ANNAPOLIS - Hundreds of gun rights advocates rallied outside the State House on Wednesday in opposition to new gun control measures proposed by Gov. Martin O’Malley.

As O’Malley testified in favor of new gun restrictions before the Senate Judicial Proceedings Committee, protesters outside said his plan to ban assault weapons, limit magazine sizes and strengthen licensing measures would erode their rights.

Harry H. Fahl, a photographer from Essex, warmed up the crowd in the morning by leading a group recitation of the Second Amendment, which quickly turned into a chant.

Fahl, 65, said he came to the rally because he feared  new gun control proposals by O’Malley and President Barack Obama showed that the nation was moving away from democracy and toward communism.

He adopted his 16-year-old daughter from China 15 years ago, and he said he was worried that the United States was transforming into the repressive society she left behind.

“This bill doesn’t represent safety,” he said of O’Malley’s proposals. “It represents a destruction of our personal freedoms and a crumbling of our society.”

Fahl said he needed high-capacity ammunition magazines to protect his home and his daughter.  A security alarm thwarted a recent break-in, he said.

“What if my 16-year-old daughter had been there? And what if the person would have gotten in?” he asked.  “I’d much rather have that intruder lying in a pool of blood than my daughter. Period.”

Efforts to impose new restrictions on guns intensified after the Sandy Hook Elementary School shooting in Newtown, Conn., in December.  President Obama and O’Malley both proposed new gun control regulations following the tragedy.

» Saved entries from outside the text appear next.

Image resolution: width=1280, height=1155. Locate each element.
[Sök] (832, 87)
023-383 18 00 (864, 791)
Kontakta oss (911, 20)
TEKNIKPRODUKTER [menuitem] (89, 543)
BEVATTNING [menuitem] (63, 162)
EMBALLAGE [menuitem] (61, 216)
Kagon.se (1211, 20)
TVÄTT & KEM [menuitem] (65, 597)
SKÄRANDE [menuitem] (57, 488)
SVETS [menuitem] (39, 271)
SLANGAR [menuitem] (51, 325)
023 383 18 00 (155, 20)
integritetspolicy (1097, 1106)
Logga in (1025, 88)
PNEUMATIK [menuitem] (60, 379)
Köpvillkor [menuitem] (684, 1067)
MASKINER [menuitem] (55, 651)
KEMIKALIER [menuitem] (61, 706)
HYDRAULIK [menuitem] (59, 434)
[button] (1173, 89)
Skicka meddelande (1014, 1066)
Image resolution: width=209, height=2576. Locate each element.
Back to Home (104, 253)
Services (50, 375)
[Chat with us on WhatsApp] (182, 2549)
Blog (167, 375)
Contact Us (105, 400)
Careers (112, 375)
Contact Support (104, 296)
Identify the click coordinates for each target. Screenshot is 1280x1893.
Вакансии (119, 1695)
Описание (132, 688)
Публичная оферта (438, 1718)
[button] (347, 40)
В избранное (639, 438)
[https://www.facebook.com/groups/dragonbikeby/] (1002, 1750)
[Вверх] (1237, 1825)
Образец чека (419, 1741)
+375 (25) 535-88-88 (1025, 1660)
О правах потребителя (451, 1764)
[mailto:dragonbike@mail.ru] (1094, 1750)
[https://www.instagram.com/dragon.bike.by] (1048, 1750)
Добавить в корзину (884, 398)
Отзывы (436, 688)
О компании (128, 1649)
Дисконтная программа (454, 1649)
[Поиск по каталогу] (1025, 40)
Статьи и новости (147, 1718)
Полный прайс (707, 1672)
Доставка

The protesters gathered on Lawyers Mall outside the State House said that any new restrictions must not infringe on their constitutional rights.

Sarah Merkle, a 15-year-old student from Baltimore, said she has been shooting since she was 8. Merkle attended the rally with her mother, Karen Merkle, said she shoots an AR-15 competitively and was hoping to secure a college scholarship.

She addressed the crowd at the rally with a message for the governor.

“Martin O’Malley, you can’t take my guns, you can’t take my rights,” she said.